- Exercise 1
In the abstract on nanoengineering for retinal vascular disease, what size scale defines nanomedicine?
- Exercise 2
Reproduce the passage of the abstract on nanoengineering for retinal vascular disease from "Keywords: AMD; Diabetic" to "with permission from.".

- Source text
^^^^
Nanoengineering of therapeutics for retinal vascular disease

Abstract

Retinal vascular diseases, including diabetic retinopathy, neovascular age related macular degeneration, and retinal vein occlusion, are leading causes of blindness in the Western world. These diseases share several common disease mechanisms, including vascular endothelial growth factor (VEGF) signaling, hypoxia, and inflammation, which provide opportunities for common therapeutic strategies. Treatment of these diseases using laser therapy, anti-VEGF injections, and/or steroids has significantly improved clinical outcomes. However, these strategies do not address the underlying root causes of pathology, and may have deleterious side effects. Furthermore, many patients continue to progress toward legal blindness despite receiving regular therapy. Nanomedicine, the engineering of therapeutics at the 1-100 nm scale, is a promising approach for improving clinical management of retinal vascular diseases. Nanomedicine-based technologies have the potential to revolutionize the treatment of ophthalmology, through enabling sustained release of drugs over several months, reducing side effects due to specific targeting of dysfunctional cells, and interfacing with currently "undruggable" targets. We will discuss emerging nanomedicine-based applications for the treatment of complications associated with retinal vascular diseases, including angiogenesis and inflammation.

Keywords: AMD; Diabetic retinopathy; Nanomedicine; Nanoparticles; Nanotechnology; Retina; Retinal vascular disease.

Figure 1

Targeted therapy of CNV lesions using RGD-targeted nanoparticles. In a monkey model of laser induced CNV, RGD targeted nanoparticles loaded with Flt23k intraceptor plasmid suppressed CNV formation (perlecan staining) and fibrosis (collagen I staining) 4 weeks following a single intravenous injection of nanoparticles. Reproduced with permission from.
^^^^
- Recorded data
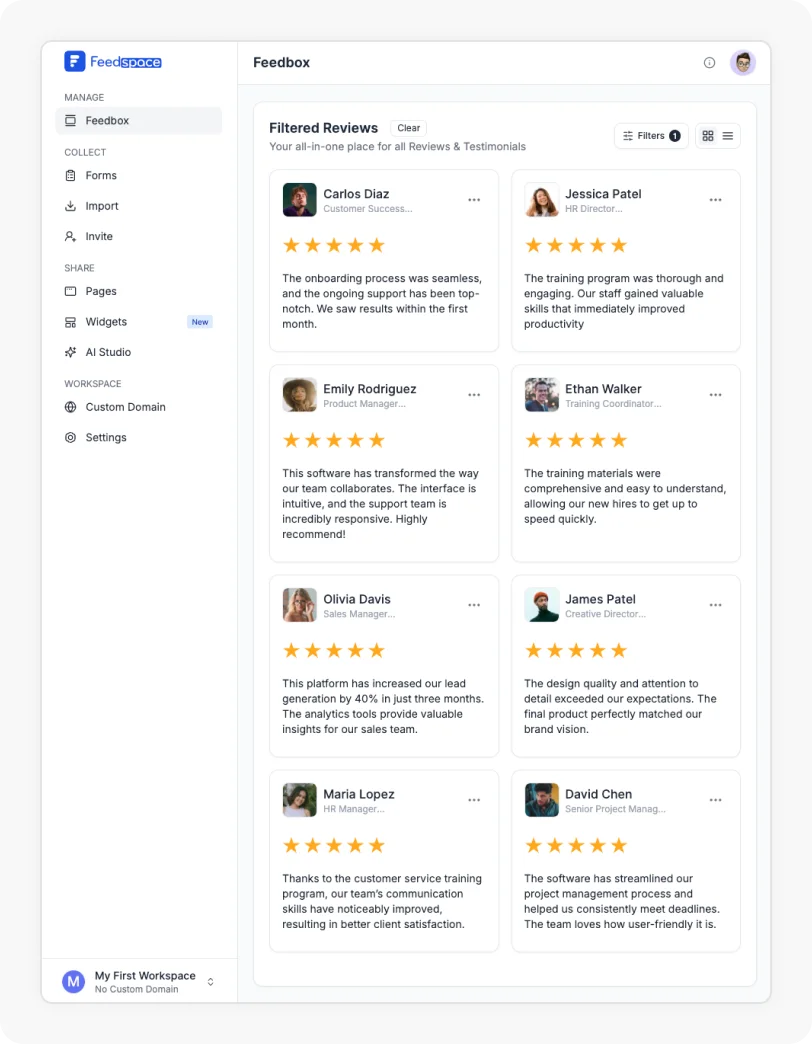Switch to grid view layout
The image size is (812, 1044).
707,135
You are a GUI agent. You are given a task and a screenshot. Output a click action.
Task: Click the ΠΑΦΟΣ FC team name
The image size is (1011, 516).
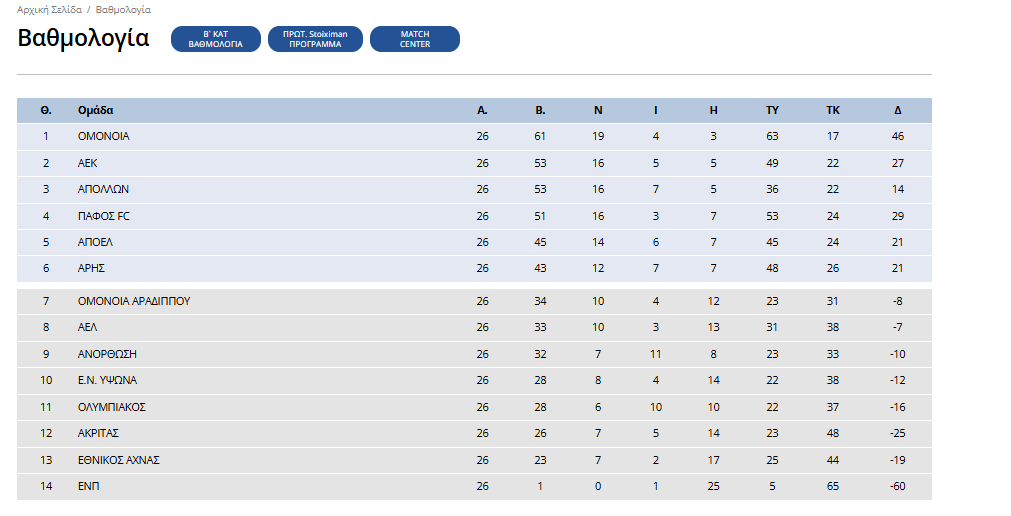pyautogui.click(x=103, y=215)

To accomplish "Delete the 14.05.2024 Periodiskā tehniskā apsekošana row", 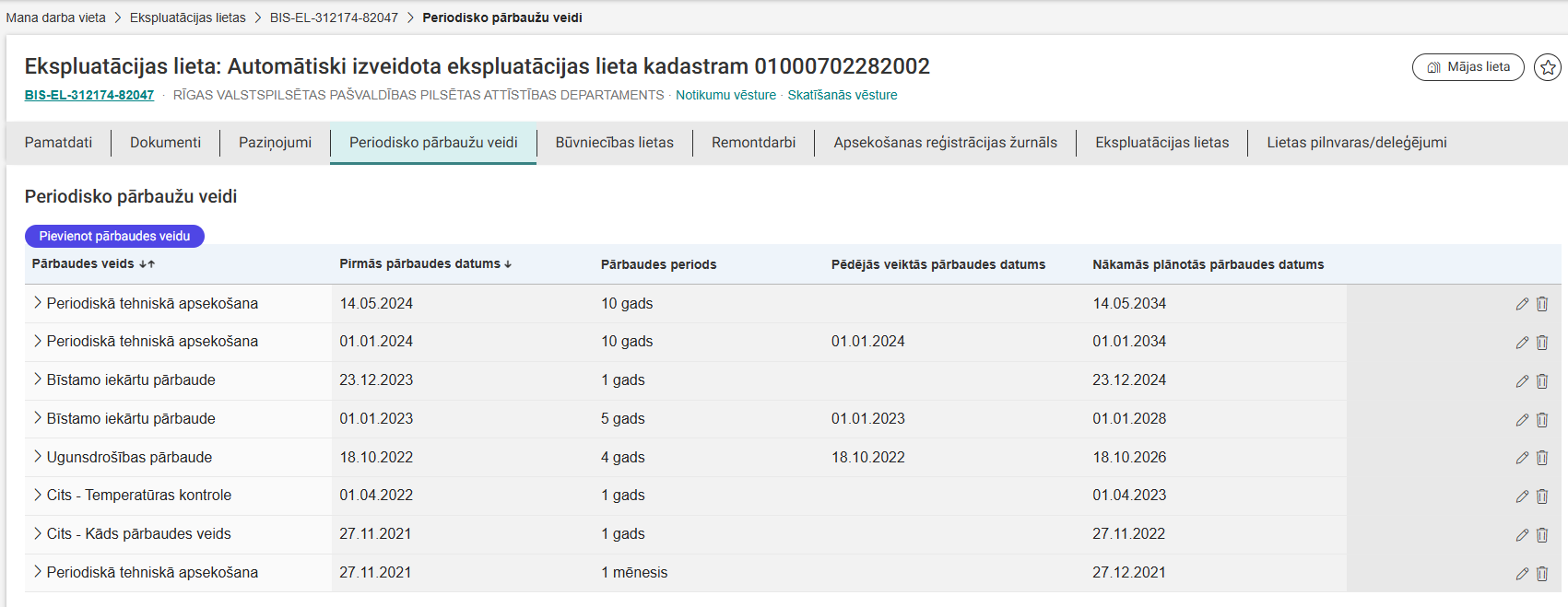I will (1542, 304).
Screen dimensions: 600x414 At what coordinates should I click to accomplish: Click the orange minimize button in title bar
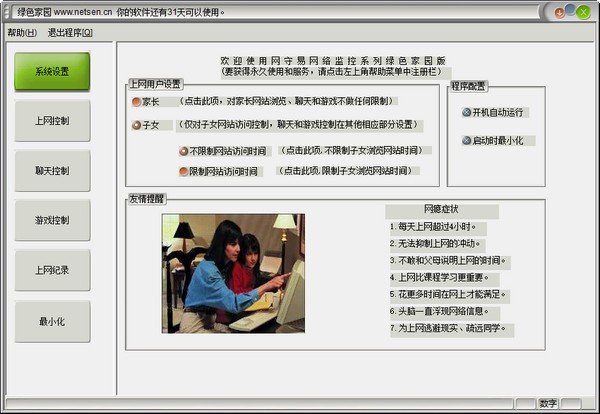point(562,11)
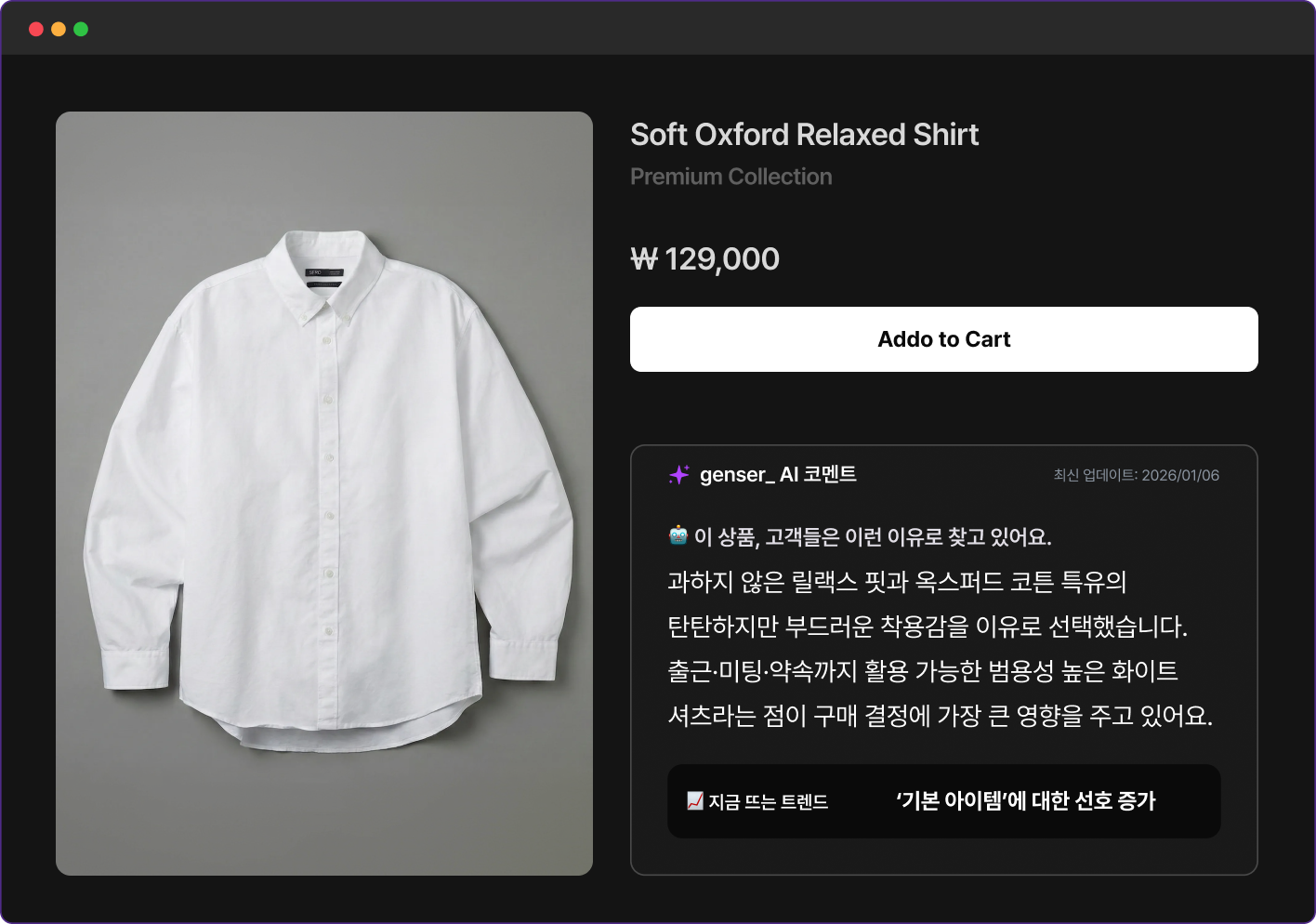Open the 최신 업데이트 date selector
1316x924 pixels.
click(1136, 475)
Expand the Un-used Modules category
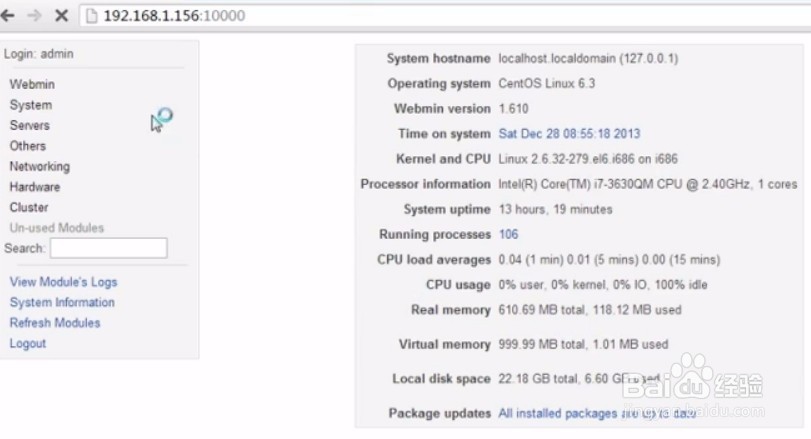Screen dimensions: 811x439 click(x=57, y=228)
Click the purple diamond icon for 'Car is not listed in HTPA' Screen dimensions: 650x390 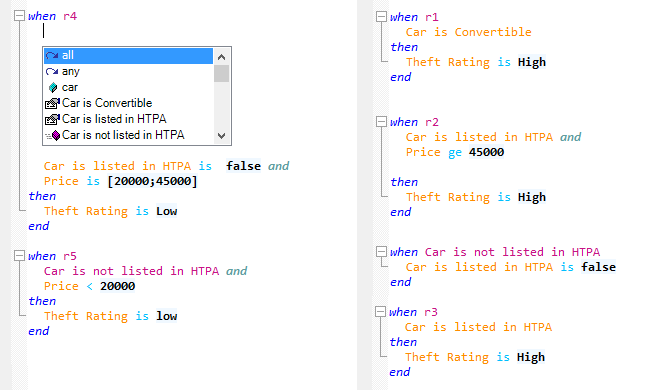click(53, 135)
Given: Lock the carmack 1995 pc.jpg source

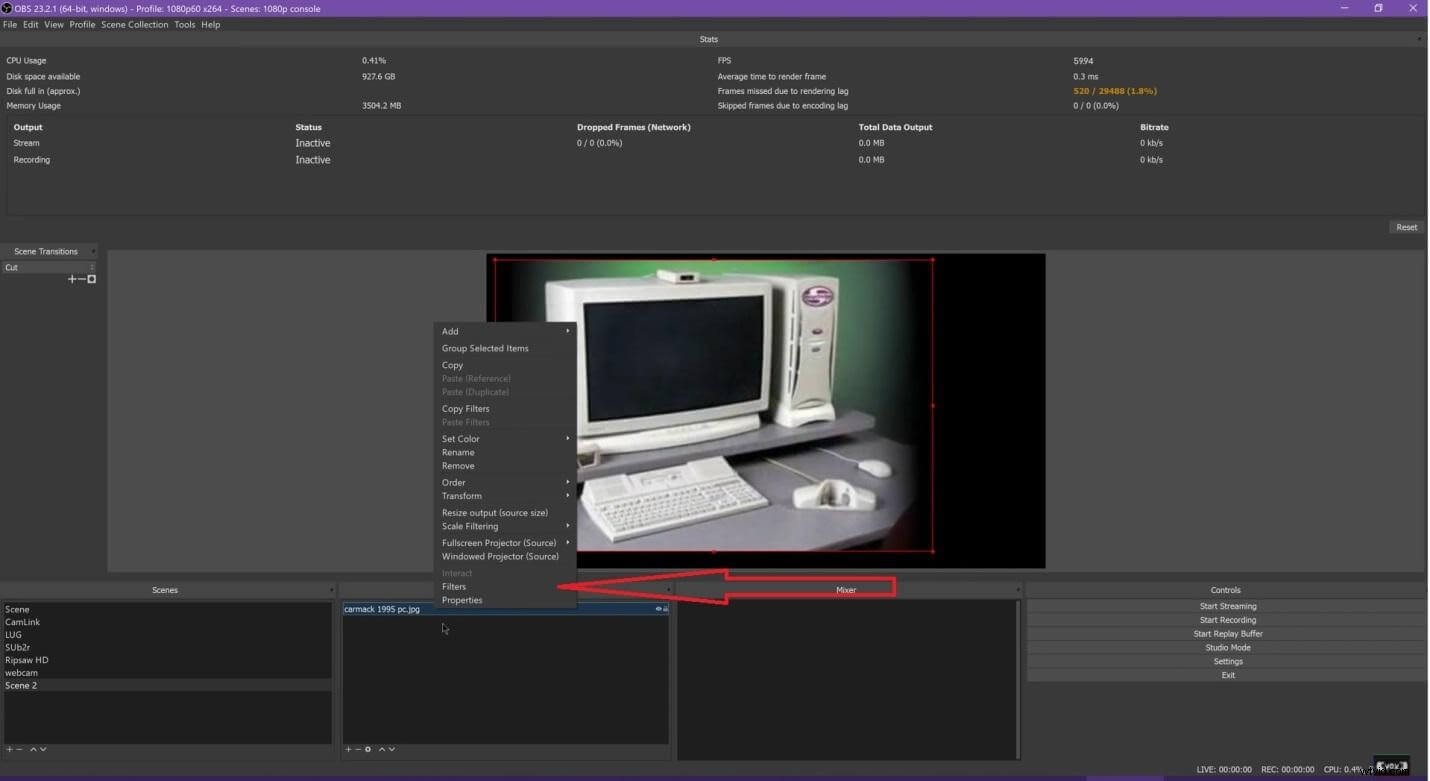Looking at the screenshot, I should coord(666,609).
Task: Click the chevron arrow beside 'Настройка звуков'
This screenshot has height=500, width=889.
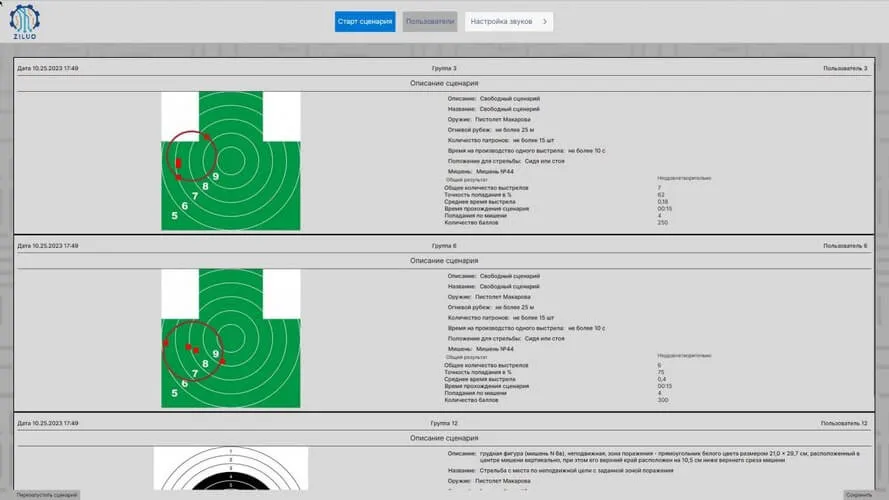Action: click(x=544, y=21)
^^^^
- Your solution 1
The 1-100 nm scale.

- Your solution 2
Keywords: AMD; Diabetic retinopathy; Nanomedicine; Nanoparticles; Nanotechnology; Retina; Retinal vascular disease.

Figure 1

Targeted therapy of CNV lesions using RGD-targeted nanoparticles. In a monkey model of laser induced CNV, RGD targeted nanoparticles loaded with Flt23k intraceptor plasmid suppressed CNV formation (perlecan staining) and fibrosis (collagen I staining) 4 weeks following a single intravenous injection of nanoparticles. Reproduced with permission from.